> _Exercise_
Every record that follows must be set down word for word.
[Given records]
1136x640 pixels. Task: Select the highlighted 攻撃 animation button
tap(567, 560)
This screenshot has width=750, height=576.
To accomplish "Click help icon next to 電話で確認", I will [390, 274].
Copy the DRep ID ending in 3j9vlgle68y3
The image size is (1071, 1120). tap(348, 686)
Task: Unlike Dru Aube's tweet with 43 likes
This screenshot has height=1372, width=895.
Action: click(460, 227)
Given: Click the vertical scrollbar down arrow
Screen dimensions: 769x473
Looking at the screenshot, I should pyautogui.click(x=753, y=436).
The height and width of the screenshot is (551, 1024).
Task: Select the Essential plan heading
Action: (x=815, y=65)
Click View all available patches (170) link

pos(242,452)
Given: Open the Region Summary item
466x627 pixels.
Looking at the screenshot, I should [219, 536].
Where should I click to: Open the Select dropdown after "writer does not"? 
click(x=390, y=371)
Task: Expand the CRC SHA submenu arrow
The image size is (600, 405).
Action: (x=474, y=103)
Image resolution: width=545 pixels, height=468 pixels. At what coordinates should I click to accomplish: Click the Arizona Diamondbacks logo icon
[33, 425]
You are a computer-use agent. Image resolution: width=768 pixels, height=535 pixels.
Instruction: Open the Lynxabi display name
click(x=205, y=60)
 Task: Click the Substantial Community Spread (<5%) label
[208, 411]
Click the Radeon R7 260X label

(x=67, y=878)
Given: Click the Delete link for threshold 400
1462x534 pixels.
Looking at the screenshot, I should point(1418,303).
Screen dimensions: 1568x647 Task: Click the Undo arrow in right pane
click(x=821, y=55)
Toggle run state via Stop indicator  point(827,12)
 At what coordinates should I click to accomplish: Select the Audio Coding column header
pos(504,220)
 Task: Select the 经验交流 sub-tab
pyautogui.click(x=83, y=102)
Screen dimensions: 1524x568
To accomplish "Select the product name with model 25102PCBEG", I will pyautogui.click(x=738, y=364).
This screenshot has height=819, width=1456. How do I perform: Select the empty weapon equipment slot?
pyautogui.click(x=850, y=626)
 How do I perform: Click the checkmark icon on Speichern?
[/Given records]
> _Solution_
1136x640 pixels. Task: Select the highlighted 攻撃 animation button
tap(567, 560)
This screenshot has width=750, height=576.
To accomplish "Click help icon next to 電話で確認", I will [390, 274].
Copy the DRep ID ending in 3j9vlgle68y3
The image size is (1071, 1120). tap(348, 686)
Task: Unlike Dru Aube's tweet with 43 likes
This screenshot has height=1372, width=895.
Action: click(460, 227)
Given: Click the vertical scrollbar down arrow
Screen dimensions: 769x473
Looking at the screenshot, I should pyautogui.click(x=753, y=436).
The height and width of the screenshot is (551, 1024).
Task: Select the Essential plan heading
Action: (x=815, y=65)
Click View all available patches (170) link

pos(242,452)
Given: Open the Region Summary item
466x627 pixels.
Looking at the screenshot, I should [219, 536].
Where should I click to: Open the Select dropdown after "writer does not"? 
click(x=390, y=371)
Task: Expand the CRC SHA submenu arrow
The image size is (600, 405).
Action: (x=474, y=103)
Image resolution: width=545 pixels, height=468 pixels. At what coordinates should I click to accomplish: Click the Arizona Diamondbacks logo icon
[33, 425]
You are a computer-use agent. Image resolution: width=768 pixels, height=535 pixels.
Instruction: Open the Lynxabi display name
click(x=205, y=60)
 Task: Click the Substantial Community Spread (<5%) label
[208, 411]
Click the Radeon R7 260X label

(x=67, y=878)
Given: Click the Delete link for threshold 400
1462x534 pixels.
Looking at the screenshot, I should point(1418,303).
Screen dimensions: 1568x647 Task: Click the Undo arrow in right pane
click(x=821, y=55)
Toggle run state via Stop indicator  point(827,12)
 At what coordinates should I click to accomplish: Select the Audio Coding column header
pos(504,220)
 Task: Select the 经验交流 sub-tab
pyautogui.click(x=83, y=102)
Screen dimensions: 1524x568
To accomplish "Select the product name with model 25102PCBEG", I will pyautogui.click(x=738, y=364).
This screenshot has height=819, width=1456. How do I perform: Select the empty weapon equipment slot?
pyautogui.click(x=850, y=626)
 How do I perform: Click the checkmark icon on Speichern?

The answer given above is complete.